*Records provided*
------------------------------------

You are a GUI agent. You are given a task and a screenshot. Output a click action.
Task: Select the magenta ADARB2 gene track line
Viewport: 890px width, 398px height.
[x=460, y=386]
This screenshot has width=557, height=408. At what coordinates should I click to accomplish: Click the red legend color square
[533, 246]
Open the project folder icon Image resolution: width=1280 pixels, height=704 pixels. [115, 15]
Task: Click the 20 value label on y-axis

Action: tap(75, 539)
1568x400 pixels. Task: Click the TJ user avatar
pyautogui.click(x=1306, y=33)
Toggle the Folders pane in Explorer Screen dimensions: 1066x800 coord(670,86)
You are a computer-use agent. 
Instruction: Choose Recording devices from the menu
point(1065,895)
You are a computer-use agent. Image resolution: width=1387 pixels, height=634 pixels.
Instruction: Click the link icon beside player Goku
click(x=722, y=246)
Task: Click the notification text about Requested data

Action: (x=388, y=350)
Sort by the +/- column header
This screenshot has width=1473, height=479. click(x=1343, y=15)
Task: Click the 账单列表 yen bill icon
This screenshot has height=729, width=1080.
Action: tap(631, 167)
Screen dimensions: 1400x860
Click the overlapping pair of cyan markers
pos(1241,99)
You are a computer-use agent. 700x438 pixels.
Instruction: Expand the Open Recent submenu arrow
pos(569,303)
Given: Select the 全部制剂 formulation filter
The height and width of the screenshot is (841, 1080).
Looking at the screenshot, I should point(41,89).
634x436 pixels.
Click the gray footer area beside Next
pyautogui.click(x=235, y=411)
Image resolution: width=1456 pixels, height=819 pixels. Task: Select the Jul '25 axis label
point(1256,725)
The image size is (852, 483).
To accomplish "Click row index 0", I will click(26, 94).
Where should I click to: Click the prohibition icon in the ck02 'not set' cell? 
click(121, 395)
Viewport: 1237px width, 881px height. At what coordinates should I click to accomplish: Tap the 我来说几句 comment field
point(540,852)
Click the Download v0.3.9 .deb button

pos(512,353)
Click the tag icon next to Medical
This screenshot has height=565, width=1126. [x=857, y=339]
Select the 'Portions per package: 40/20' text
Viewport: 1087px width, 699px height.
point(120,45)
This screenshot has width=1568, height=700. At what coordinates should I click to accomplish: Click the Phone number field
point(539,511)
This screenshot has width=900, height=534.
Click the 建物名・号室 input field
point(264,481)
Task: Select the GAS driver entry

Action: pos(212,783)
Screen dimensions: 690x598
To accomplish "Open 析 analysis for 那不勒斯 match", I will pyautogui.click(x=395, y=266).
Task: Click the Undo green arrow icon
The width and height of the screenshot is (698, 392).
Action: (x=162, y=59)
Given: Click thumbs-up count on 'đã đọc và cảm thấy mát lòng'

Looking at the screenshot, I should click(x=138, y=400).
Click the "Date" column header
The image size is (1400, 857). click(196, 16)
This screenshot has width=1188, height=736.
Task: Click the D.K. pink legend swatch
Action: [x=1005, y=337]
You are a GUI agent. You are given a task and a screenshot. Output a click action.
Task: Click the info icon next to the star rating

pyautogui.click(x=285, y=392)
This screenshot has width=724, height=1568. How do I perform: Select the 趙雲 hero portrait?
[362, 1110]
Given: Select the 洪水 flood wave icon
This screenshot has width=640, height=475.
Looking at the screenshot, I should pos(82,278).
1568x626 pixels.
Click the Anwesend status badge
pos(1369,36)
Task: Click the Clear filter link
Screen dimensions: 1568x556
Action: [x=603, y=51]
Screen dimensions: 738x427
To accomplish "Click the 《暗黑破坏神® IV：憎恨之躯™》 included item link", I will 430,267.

------------------------------------

Nothing but the lines from the one with "Screen dimensions: 1568x556" through the last line of the entries should be repeated, and those exactly.

*Response for this exercise*
Screen dimensions: 1568x556
Action: [x=603, y=51]
Screen dimensions: 738x427
To accomplish "Click the 《暗黑破坏神® IV：憎恨之躯™》 included item link", I will 430,267.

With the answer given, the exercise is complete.